Id. Thus, we conclude that the federal court’s determination that Friedberg provided ineffective assistance of counsel is not conclusive as to Noske’s legal malpractice claim and on remand Friedberg is not estopped from litigating any of the elements of Noske’s legal malpractice claim.
 Friedberg is correct in stating that in order for the cause of action to accrue and survive a motion to dismiss, at least some damages must occur as the result of the alleged negligence and the exact amount of damages need not be known. Herrmann, 590 N.W.2d at 643; see also Bonhiver v. Graff, 311 Minn. 111, 117, 248 N.W.2d 291, 296 (1976); Dalton v. Dow Chemical Co., 280 Minn. 147, 153, 158 N.W.2d 580, 584 (1968). However, damages are not the only element that must be satisfied in order to state a legal malpractice claim. See Herrmann, 590 N.W.2d at 643 n.12. The plaintiff must be able to establish all elements of the claim. See id.

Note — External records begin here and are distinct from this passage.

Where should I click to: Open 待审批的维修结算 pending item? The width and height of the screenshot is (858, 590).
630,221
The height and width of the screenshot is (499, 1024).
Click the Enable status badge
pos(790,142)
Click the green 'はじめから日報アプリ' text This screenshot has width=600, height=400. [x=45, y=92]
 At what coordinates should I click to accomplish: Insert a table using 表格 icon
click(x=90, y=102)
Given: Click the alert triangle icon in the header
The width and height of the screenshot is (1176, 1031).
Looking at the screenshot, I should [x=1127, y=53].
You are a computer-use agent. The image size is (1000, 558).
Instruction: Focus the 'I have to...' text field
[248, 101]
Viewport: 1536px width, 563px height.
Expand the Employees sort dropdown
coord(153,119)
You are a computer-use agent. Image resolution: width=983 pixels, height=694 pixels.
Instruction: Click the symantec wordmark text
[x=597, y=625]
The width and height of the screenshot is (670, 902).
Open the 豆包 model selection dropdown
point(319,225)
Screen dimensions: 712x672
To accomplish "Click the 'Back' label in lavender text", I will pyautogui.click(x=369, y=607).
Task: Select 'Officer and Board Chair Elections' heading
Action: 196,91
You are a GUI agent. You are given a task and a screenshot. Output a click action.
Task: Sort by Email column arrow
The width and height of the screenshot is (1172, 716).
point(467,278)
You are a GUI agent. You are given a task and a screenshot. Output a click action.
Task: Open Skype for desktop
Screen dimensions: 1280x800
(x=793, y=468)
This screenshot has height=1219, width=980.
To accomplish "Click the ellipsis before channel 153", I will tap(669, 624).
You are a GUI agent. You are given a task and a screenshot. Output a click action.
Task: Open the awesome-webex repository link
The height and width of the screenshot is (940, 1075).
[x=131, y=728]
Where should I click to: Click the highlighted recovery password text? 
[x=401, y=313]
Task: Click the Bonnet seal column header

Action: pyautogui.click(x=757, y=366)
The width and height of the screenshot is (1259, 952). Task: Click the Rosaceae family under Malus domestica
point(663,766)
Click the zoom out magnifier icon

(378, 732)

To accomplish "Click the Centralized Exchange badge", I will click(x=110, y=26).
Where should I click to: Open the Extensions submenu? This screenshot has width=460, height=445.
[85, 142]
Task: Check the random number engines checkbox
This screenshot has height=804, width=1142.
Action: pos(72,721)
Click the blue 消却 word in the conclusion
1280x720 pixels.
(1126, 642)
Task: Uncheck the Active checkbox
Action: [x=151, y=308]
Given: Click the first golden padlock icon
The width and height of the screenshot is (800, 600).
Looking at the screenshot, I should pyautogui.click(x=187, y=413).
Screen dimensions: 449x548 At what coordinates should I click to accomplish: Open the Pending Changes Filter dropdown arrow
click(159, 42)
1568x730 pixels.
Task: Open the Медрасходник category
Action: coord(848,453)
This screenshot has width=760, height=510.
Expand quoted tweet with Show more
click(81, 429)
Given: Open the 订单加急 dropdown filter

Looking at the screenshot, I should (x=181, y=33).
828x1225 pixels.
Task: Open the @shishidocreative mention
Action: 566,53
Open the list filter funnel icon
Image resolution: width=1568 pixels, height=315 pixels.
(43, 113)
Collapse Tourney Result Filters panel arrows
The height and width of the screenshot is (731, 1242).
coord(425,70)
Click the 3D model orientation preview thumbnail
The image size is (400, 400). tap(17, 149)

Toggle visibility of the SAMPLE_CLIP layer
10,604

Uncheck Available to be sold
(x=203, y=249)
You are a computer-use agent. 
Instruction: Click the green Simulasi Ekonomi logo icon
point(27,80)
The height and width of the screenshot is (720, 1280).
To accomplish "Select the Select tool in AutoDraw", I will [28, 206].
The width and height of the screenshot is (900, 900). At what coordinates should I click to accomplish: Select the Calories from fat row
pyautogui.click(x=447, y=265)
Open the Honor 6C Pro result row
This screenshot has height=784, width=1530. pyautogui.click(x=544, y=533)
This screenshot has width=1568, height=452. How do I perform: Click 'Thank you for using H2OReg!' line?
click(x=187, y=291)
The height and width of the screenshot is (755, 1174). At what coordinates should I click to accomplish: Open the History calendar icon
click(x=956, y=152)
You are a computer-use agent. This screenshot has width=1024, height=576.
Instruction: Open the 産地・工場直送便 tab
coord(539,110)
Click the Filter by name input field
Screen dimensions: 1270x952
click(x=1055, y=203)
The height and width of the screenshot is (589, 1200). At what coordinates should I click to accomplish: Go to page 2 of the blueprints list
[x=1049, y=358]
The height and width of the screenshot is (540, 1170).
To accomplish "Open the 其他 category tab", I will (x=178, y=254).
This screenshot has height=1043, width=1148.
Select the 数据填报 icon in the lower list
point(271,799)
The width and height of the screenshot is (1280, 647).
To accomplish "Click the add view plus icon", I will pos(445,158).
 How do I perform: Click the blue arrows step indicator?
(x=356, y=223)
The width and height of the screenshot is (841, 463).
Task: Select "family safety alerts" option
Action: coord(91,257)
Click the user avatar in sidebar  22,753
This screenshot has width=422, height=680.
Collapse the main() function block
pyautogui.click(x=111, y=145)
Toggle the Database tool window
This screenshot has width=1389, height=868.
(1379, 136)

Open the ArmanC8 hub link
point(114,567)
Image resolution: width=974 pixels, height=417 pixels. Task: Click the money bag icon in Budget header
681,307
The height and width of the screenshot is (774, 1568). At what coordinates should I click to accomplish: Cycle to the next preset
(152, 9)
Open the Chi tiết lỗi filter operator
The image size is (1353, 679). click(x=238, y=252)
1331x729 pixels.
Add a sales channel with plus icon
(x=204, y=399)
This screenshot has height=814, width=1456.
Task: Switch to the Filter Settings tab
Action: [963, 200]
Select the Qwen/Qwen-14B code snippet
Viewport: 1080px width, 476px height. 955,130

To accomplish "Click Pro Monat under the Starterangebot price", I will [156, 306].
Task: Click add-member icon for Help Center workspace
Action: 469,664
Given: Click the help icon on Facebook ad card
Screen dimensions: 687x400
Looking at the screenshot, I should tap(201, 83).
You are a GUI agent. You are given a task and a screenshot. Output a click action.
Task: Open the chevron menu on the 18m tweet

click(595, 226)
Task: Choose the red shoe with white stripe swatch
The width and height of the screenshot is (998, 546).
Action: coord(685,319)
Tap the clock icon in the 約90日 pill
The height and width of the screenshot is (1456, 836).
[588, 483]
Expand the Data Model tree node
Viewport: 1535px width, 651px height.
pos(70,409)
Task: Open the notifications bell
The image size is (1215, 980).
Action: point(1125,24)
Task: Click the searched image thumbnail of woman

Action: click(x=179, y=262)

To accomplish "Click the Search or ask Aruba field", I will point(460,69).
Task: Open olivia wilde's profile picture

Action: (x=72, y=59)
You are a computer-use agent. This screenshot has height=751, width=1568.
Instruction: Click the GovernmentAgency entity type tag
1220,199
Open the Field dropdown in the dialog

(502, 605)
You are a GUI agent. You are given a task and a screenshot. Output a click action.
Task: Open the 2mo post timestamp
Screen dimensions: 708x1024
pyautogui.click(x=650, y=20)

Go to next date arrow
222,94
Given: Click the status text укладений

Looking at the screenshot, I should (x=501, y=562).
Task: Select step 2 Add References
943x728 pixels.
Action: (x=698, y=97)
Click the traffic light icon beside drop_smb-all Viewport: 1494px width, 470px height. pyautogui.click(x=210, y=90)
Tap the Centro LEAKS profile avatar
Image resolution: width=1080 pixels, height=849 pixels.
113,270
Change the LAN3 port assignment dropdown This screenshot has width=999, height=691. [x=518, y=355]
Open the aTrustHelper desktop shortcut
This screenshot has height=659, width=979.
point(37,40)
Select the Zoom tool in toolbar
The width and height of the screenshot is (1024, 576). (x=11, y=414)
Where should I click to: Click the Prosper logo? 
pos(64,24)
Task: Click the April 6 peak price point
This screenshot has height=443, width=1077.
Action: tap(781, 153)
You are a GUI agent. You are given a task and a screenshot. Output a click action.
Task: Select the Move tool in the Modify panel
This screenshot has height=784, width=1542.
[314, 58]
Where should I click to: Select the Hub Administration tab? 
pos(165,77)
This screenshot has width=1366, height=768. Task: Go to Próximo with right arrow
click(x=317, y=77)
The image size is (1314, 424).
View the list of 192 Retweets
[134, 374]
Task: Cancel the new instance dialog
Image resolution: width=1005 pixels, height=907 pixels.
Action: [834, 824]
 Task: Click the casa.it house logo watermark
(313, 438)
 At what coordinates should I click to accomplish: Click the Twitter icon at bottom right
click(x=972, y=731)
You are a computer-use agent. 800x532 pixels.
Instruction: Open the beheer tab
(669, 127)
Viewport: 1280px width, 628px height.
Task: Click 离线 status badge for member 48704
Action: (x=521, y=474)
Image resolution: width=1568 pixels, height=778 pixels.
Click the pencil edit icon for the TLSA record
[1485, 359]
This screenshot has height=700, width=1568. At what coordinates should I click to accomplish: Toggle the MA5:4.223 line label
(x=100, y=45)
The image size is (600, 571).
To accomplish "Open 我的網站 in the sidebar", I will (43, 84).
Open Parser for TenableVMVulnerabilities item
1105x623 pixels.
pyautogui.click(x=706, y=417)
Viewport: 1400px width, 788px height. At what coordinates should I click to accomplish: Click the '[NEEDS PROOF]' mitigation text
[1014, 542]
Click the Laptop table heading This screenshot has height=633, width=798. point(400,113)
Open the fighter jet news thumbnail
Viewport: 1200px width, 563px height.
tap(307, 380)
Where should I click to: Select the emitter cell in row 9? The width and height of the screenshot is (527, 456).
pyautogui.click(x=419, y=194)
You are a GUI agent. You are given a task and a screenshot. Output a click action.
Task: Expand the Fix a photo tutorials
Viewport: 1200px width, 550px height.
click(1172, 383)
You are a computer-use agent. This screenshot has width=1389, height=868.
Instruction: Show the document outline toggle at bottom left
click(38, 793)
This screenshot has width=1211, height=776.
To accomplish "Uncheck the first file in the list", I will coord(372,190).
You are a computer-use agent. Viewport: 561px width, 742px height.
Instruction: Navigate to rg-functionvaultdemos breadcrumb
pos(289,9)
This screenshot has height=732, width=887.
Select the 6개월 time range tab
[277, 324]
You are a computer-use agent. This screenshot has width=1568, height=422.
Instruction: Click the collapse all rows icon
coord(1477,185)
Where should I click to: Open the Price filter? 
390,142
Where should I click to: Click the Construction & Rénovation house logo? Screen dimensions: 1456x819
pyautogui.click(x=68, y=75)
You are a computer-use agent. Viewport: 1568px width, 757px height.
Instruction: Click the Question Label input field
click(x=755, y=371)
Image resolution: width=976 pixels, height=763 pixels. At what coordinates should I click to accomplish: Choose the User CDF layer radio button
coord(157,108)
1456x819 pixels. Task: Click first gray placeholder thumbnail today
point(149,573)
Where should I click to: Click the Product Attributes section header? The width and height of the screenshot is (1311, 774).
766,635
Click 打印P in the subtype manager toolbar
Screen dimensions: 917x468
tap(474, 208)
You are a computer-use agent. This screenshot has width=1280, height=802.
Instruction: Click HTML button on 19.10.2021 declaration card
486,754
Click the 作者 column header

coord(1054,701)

 We have reached a different conclusion when the individual attacking the criminal conviction in the subsequent civil proceeding is not the individual who was convicted of the crime. See Ill. Farmers Ins. Co. v. Reed, 662 N.W.2d 529, 534 (Minn. 2003).
 Additionally, allowing a criminal defendant-plaintiff to commence a legal malpractice action before obtaining postconviction relief in the criminal matter and then staying the malpractice action until the issue of postconviction relief in the criminal matter is settled would squander scarce judicial resources.
 Other jurisdictions are divided on when a legal malpractice cause of action accrues. See generally Ronald E. Mallen & Jeffrey M. Smith, Legal Malpractice § 26.17 (5th ed. 2000). Many jurisdictions require that a conviction be overturned in order for a cause of action to accrue. See, e.g., Shaw v. State, 816 P.2d 1358, 1360 (Alaska 1991); Steele v. Kehoe, 747 So. 2d 931, 933 (Fla. 1999); Britt v. Legal Aid Soc’y, Inc., 741 N.E.2d 109, 110 (N.Y. 2000); Stevens v. Bispham, 851 P.2d 556, 566 (Or. 1993). However, some jurisdictions hold that a cause of action accrues at the time of conviction or shortly thereafter. See, e.g., Settle v. Fluker, 978 F.2d 1063, 1064 (8th Cir. 1992) (applying Missouri law); Duncan v. Campbell, 936 P.2d 863, 868 (N.M. Ct. App. 1997); Gibson v. Trant, 58 S.W.3d 103, 117 (Tenn. 2001). Because we are guided by our decision in Travelers, which prohibits a defendant from collaterally attacking a criminal conviction in a subsequent civil proceeding, we do not place a great deal of weight on the analysis found in the decisions from these other jurisdictions.
 Michigan does not follow the “normal rule in tort law * * * that a cause of action does not accrue until all elements of the tort exist.” Gebhardt v. O’Rourke, 510 N.W.2d 900, 903 (Mich. 1994). Instead, a claim accrues “on the last day of professional service without regard to when the plaintiff discovers the claim.” Id.